Due le operazioni a Lecce e provincia, “Periferie sicure” e “Legalità diffusa: ad oltranza”.

Anche quest’anno la Direzione Centrale della Polizia Criminale del Dipartimento della Pubblica Sicurezza ha voluto realizzare un’iniziativa a carattere interforze.

L’operazione “Periferie Sicure”, volta a rafforzare l’azione delle Forze di Polizia nel contrasto dell’illegalità diffusa, ha interessato diverse province, tra cui Lecce e ha avuto come obiettivo quello di garantire maggiori livelli di sicurezza nelle zone ritenute più a rischio.

Sono state controllate 1.346 persone, denunciate 23 persone, arrestate 2 persone, controllati 1.143 automezzi, di cui 606 con lettura automatizzata delle targhe, adottati 2 daspo urbani. Accompagnato un cittadino di origine cinese al Centro di Permanenza per i Rimpatri perché trovato irregolare sul territorio nazionale. Controllati 26 esercizi commerciali. Effettuati 10 sequestri, di cui uno per un coltello a scatto, due per sostanza stupefacente ed uno per ricci di mare.

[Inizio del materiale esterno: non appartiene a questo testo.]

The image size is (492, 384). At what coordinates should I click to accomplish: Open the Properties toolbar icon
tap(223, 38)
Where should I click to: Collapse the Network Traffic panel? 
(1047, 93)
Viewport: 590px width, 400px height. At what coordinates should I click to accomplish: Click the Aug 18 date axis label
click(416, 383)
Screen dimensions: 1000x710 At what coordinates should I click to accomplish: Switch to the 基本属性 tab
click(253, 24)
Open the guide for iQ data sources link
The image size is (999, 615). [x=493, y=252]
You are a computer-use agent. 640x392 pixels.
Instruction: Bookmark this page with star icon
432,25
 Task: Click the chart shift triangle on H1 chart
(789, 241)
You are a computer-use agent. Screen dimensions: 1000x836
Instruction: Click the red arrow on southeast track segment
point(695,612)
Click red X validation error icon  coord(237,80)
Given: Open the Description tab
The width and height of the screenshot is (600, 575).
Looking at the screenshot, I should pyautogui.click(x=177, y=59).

A livello provinciale, l’azione di coordinamento è stata pianificata dalla Prefettura di Lecce, attraverso il Comitato Provinciale per l’Ordine e la Sicurezza Pubblica, e successivamente, nel corso di apposito tavolo tecnico presso la Questura, è stato redatto un piano di lavoro operativo che ha previsto l’impiego sinergico di tutte le Forze di Polizia, l’Ispettorato del Lavoro e l’ASL.

Nell’ambito invece dell’operazione “Legalità diffusa: ad oltranza” gli agenti del Commissariato di Gallipoli nei giorni scorsi hanno effettuato un mirato controllo del territorio nel Comune di Racale. Due pubblici esercizi sono stati sanzionati dagli agenti per irregolarità amministrative, per le quali ci sono accertamenti in corso. Per uno di questi, è stata anche fatta una segnalazione alla Asl, per gli aspetti di specifica competenza.

Identificate 94 persone e controllati 40 veicoli.

Nella giornata di oggi gli agenti della Divisione Anticrimine della Questura di Lecce hanno arrestato due persone, un 45enne, responsabile del reato di calunnia nei confronti del quale è stato revocato il decreto di sospensione di ordine di esecuzione per la carcerazione: condotto in carcere, dovrà espiare la pena residua di un anno. E un 38enne invece, accusato del reato di rapina aggravata nei confronti del quale è stato revocato il decreto di sospensione della carcerazione: dovrà espiare la pena residua di un anno e dieci mesi.